Fekter: Es soll tatsächlich schnell gehen, weil wir wegen der EU-Vorgaben das Defizit flotter abbauen müssen, als wir geplant hatten: Schon im nächsten Jahr wollen wir unter drei Prozent landen. Dafür muss die Schuldenbremse raschest in die Verfassung.

Standard: Wogegen auch ÖVP-Arbeitnehmervertreter protestieren.

Fekter: Dass die schwarzen Funktionäre in der Arbeiterkammer die Sozialisten gelegentlich links überholen, ist leider nix Neues. Ich halte das für eine große Mutlosigkeit und einen Irrtum. Wer die Schuldenbremse nicht will, riskiert höhere Zinsen für unsere Schulden - und schickt das Steuergeld in die falsche Richtung, nämlich zu den Banken.

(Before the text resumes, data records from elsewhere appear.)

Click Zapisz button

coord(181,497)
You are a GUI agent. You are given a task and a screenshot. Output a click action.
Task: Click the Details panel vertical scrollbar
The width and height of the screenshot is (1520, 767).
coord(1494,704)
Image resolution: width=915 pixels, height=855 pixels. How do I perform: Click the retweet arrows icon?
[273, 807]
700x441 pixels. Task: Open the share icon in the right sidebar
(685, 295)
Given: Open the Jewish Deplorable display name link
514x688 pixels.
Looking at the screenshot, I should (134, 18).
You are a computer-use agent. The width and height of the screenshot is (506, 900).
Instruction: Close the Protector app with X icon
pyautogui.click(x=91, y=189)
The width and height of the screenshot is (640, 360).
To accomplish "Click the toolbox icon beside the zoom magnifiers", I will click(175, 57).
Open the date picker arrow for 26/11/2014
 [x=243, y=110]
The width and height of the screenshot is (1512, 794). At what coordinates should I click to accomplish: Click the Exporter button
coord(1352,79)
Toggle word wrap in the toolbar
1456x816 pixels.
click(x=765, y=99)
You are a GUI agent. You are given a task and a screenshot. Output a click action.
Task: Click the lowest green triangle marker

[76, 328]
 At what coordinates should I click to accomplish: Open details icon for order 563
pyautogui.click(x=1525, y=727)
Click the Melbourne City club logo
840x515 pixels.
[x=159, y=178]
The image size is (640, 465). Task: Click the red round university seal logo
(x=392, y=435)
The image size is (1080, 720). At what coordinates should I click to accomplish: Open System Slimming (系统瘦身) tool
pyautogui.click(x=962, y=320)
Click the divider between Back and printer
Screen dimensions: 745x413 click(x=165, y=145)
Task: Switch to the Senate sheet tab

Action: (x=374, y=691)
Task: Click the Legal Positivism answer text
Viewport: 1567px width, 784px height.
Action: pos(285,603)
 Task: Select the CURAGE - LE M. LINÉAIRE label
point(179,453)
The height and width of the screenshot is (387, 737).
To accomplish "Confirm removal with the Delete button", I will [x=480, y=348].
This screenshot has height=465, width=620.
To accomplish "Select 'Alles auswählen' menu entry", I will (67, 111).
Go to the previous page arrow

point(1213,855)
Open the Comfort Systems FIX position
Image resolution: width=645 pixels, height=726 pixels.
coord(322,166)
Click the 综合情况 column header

Standard: Um wie viele Milliarden wollen Sie jährlich bremsen?

Fekter: Das Konsolidierungspaket muss pro Jahr drei Milliarden umfassen. Das sind 0,75 Prozent des Bruttoinlandsproduktes plus die Kosten des Wünsch-dir-Was. Weil wir ja mehr für Unis, Lehrer und Forschung ausgeben wollen, müssen wir das Geld auf der anderen Seite irgendwo einsparen.

Standard: Wo genau?

Fekter: Ich will Strukturreformen, die das Staatsvolumen verringern, und bei den Steuergeldverzehrern ansetzen - zum Beispiel bei den Pensionen. Die Betriebe finden eh schon keine Facharbeiter mehr, und trotzdem schicken wir die Leute in Frühpension. Die Vorschläge der Sozialpartner zur Eindämmung der Invaliditätspensionen sind ein erster Schritt...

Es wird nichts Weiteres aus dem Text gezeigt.